Sephiroth glared resentfully at the jewel he held tightly enough as if to crush in his hand. One of six, not seven, that he had recovered. The price had been too dear for an incomplete set—gone would be the awestruck, fearful deference of the masses if he should spare the mightier foes he had yet to face, but otherwise the failure would need to be avoided at all costs while he persisted in his blindly suicidal insistence on the matter.

Dawn was coming. The black and silver phantom’s cloak whipped against the breeze, and he was gone.

------------

Sunlight slipped through the open windows of the little building on the outskirts of the contest compound as another late-August day began. Within the structure, the shining beam of morning light banished the dusky pre-dawn grays to corners and shadows. Flecks of dust danced in the luminous ray as it fell through one of the few open walkways inside to its rest on the sleeping face of the room’s sole occupant.

Mario awoke gradually, unwilling to part with his fleeting dream of rescuing a beautiful, adoring princess helpless in her cell barred by extra-thick, doubly reinforced al dente manicotti. He had spent the night, as he often did, in the shop. The remaining fighters in the tournament hardly ever came to M-Mart anymore, and even more rarely made a purchase, but that only kept Mario in the role of shopkeeper longer.

Demand for equipment may have reached a new low, but the supplies kept coming in. Swords, shields, armor made of seemingly any material from which it could be fashioned, strange electronic devices dangling wires and connectors—enough had piled up in the stores at M-Mart to arm any of the remaining warriors in the tournament for six of the most grueling battles they could ever imagine facing. Mario rose to his feet and stretched his arms wide with a yawn, nearly knocking over a shelf stocked to the ceiling with bottles of some strange yellow liquid marked only, “Love, Grandma” in a scrawling script.

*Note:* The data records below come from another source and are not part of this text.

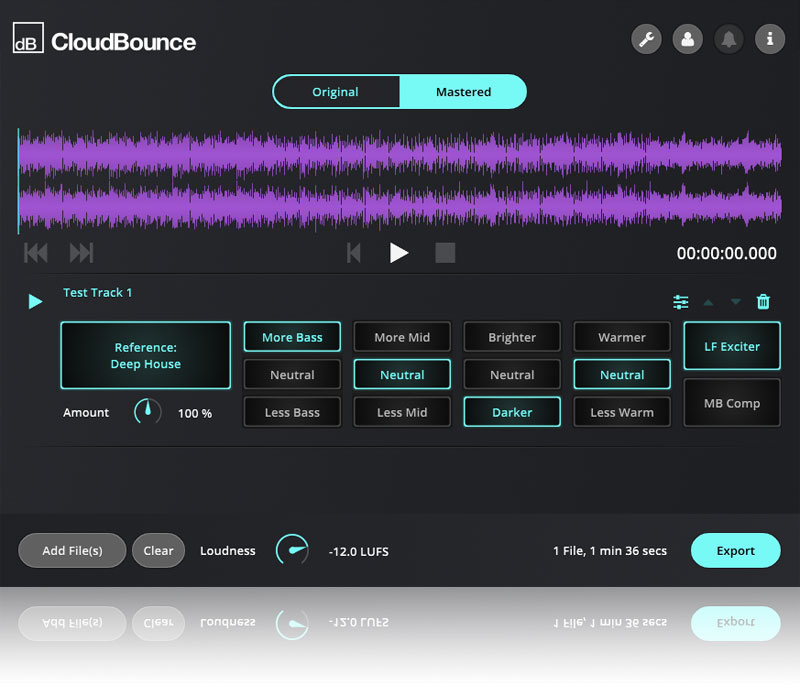Skip to the next track
800x687 pixels.
pos(81,253)
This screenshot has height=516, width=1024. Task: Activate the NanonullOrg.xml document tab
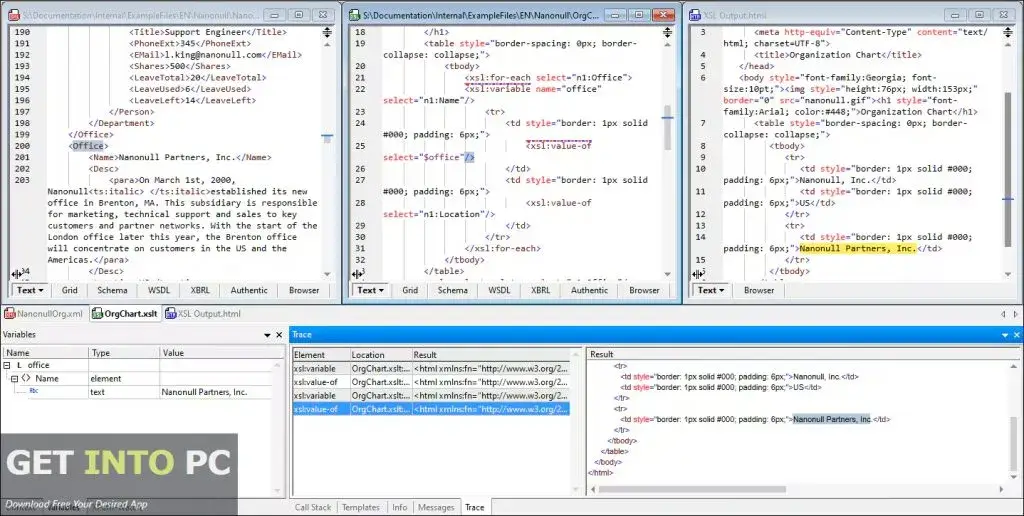tap(45, 314)
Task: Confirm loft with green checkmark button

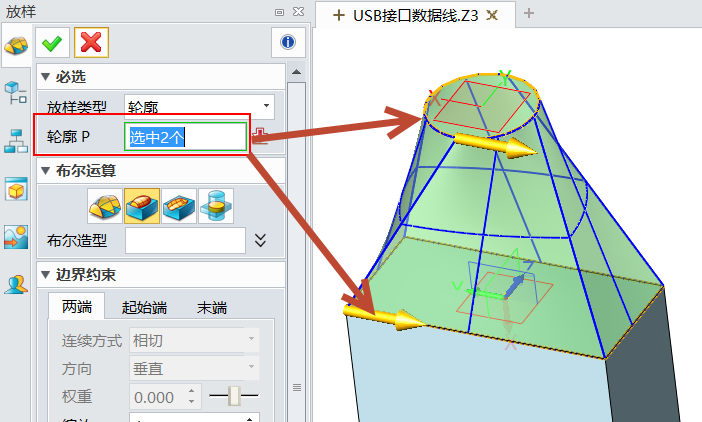Action: tap(52, 42)
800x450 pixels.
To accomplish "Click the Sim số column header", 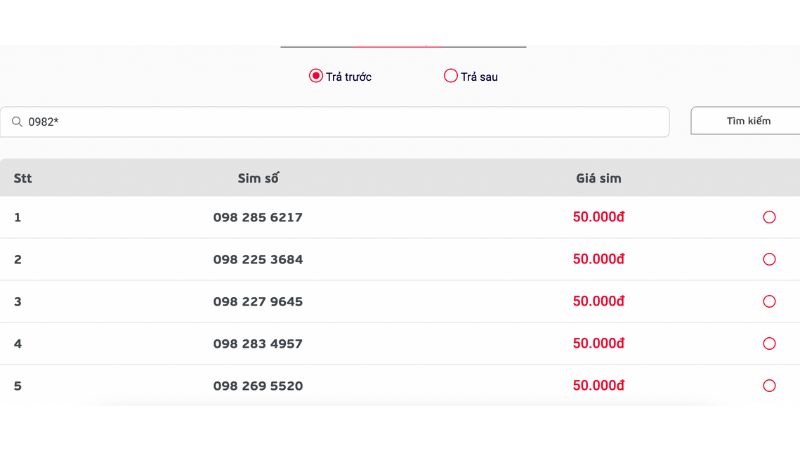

Everywhere there had ever been an inch of free space before or behind the building’s tiny counter, there were now tools or trinkets on display. Surplus items from months before were interspersed among the week’s new shipments almost at random. From enchanted spears to lock-picks to yo-yos, M-Mart had not only everything for the modern aspiring hero, but what often seemed simply like everything.

Everything except customers. There was little preparation left to do for the elite few who remained. No new gadgetry could shock their foes; what remained was a test of skill and spirit.

Mario was no exception. He knew his match would occur later that day, but it wasn’t time to think too hard about that yet. He shuffled between the piles of armored vests toward the small kitchen in the back of the shop to prepare his breakfast.

No use-a trying to fight-a evil on an empty-a stomach.

The plumber filled a pot with his brother’s favorite pasta sauce and sighed.

Luigi… it’s a shame-a you’re-a not-a still here. None of-a these-a guys ever take-a the time to see it’s-a just a game-a.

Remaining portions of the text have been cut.